5. Check your Contract for Notice Requirements: some contracts will require certain notification documents be served to the counterparty before a force majeure can be invoked. Exactly when these notices must be sent depends on the terms of the contract. Likewise, these supporting documents can take many forms and the specifics should also be outlined in the agreement.
6. Keep an Open Line of Communication: of course, this should be up to the discretion of your legal representative, but keeping the counterparty informed is a generally pragmatic approach. This includes giving them timely notice if you’re planning to invoke force majeure.

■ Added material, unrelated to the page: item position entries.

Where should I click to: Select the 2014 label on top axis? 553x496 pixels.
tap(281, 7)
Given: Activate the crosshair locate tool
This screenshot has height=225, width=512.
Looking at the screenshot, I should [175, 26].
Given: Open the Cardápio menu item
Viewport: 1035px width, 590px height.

7. Maintain a Record of Events: although not legally mandatory, it’s smart to keep a detailed day-to-day record of events throughout the process. The record could include things like important dates, notices that were served, or general correspondence. These notes may come in handy if the force majeure event is contested or results in future litigation.

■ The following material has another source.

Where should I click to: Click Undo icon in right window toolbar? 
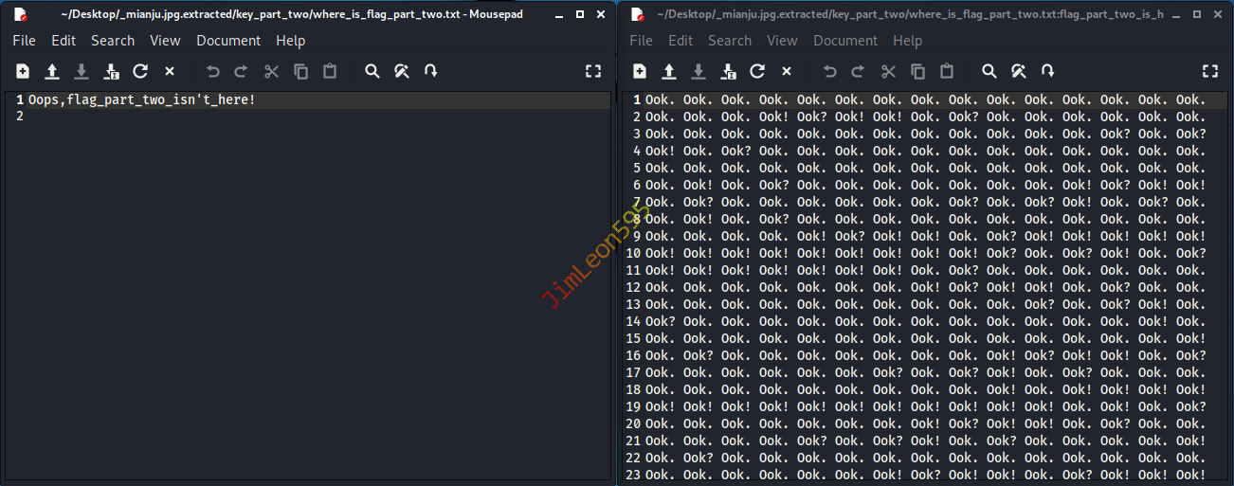point(829,71)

The Bottom Line for Concerned Business Owners
The above tips are certainly a starting point for owners worried about fulfilling their contractual obligations amid the COVID-19 outbreak, but they are no substitute for consultation from an experienced legal professional. A knowledgeable attorney can review your contract and offer a realistic outlook on whether invoking force majeure is in the best interest of you and your business.
Remember, haphazardly relying on force majeure clauses may cost owners both time and money in the long run. Wrongful claims can ultimately result in breach of contract, along with the various consequences involved with contract violation. Perhaps fortunately for owners, the strength of a force majeure claim largely depends on the language of the contract; well-written, detailed clauses—especially those that mention pandemics or diseases—increase the chances of COVID-19 being considered a qualifying event.
Finally, it’s important to reiterate that the COVID-19 itself need not be the direct cause of your inability to perform. In-fact, some anticipate that the majority of force majeure disputes may instead be caused by a Coronavirus-related government order, such as limitations on gatherings or the forced closure of particular facilities.